### DOCUMENT SECTION
--- --- ---
Ted Simons: Good evening, and welcome to "Horizon," I'm Ted Simons. State lawmakers recently approved measures closing about half of the current year's $1.5 billion deficit. They sent to the ballot a temporary one-cent sales tax increase. But there's still work to be done. Here to talk about budget concerns and other legislative issues are Senate President Bob Burns and House Speaker Kirk Adams.

Ted Simons: Okay, how much of fiscal year 2010 still needs to be closed?

Kirk Adams: About half. The total deficit was $1.4 billion. With the measures that were passed out to the House last week we have about six, $700 million more to go.

Ted Simons: And fiscal year 11 you're looking at what?

Bob Burns: Right at 2.6, a little over.

Ted Simons: Can the -- can you work on both budgets at the same time?

Bob Burns: That's what we're doing right now. What we've -- the process that we've set up is we basically took the Governor's proposal, we had our Chairs and staff and both House staff and Senate staff and Joint Legislative Budget Committee staff get together and massage that, and we've made some changes there that we think will be more acceptable to our membership. And we've been basically doing preliminary briefings of our caucus members, of our majority caucus members in the Senate. I believe the same thing is going on over in the House. Our plan is to, once we've gone through the entire caucus with the briefing, we want to make contact with the Governor's office and see if we're close. We want to be communicating with the Governor's office and see if we're in phase.
--- --- ---
### REQUIRED ACTIONS
1. Copy word for word the part of the Horizon transcript that begins at the words "Ted Simons: Good" and stops after "the same time?".
2. In the Horizon transcript, what did state lawmakers send to the ballot?
3. Decide whether each statement agrees with the Horizon transcript. Answer yes or no and quote the words that decide it.
(a) Bob Burns says the Governor's proposal was the starting point for the budget work.
(b) Kirk Adams says the fiscal year 2010 deficit has been fully closed.
(c) Bob Burns says the preliminary briefings he describes were held for majority caucus members in the Senate.

### DATA EXTRACT
--- --- ---
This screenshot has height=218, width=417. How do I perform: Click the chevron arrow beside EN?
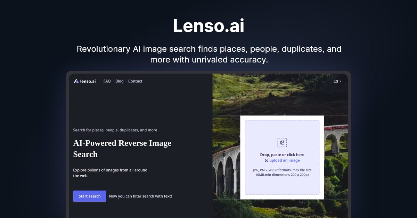(340, 81)
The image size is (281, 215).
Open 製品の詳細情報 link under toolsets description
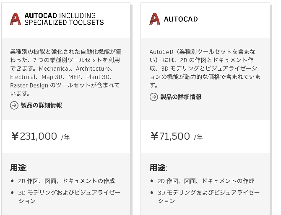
--- --- ---
### RESULTS FOR THE EXERCISE
1.
Ted Simons: Good evening, and welcome to "Horizon," I'm Ted Simons. State lawmakers recently approved measures closing about half of the current year's $1.5 billion deficit. They sent to the ballot a temporary one-cent sales tax increase. But there's still work to be done. Here to talk about budget concerns and other legislative issues are Senate President Bob Burns and House Speaker Kirk Adams.

Ted Simons: Okay, how much of fiscal year 2010 still needs to be closed?

Kirk Adams: About half. The total deficit was $1.4 billion. With the measures that were passed out to the House last week we have about six, $700 million more to go.

Ted Simons: And fiscal year 11 you're looking at what?

Bob Burns: Right at 2.6, a little over.

Ted Simons: Can the -- can you work on both budgets at the same time?

2. A temporary one-cent sales tax increase.

3.
(a) Yes: "we basically took the Governor's proposal"
(b) No: "About half."
(c) Yes: "of our majority caucus members in the Senate"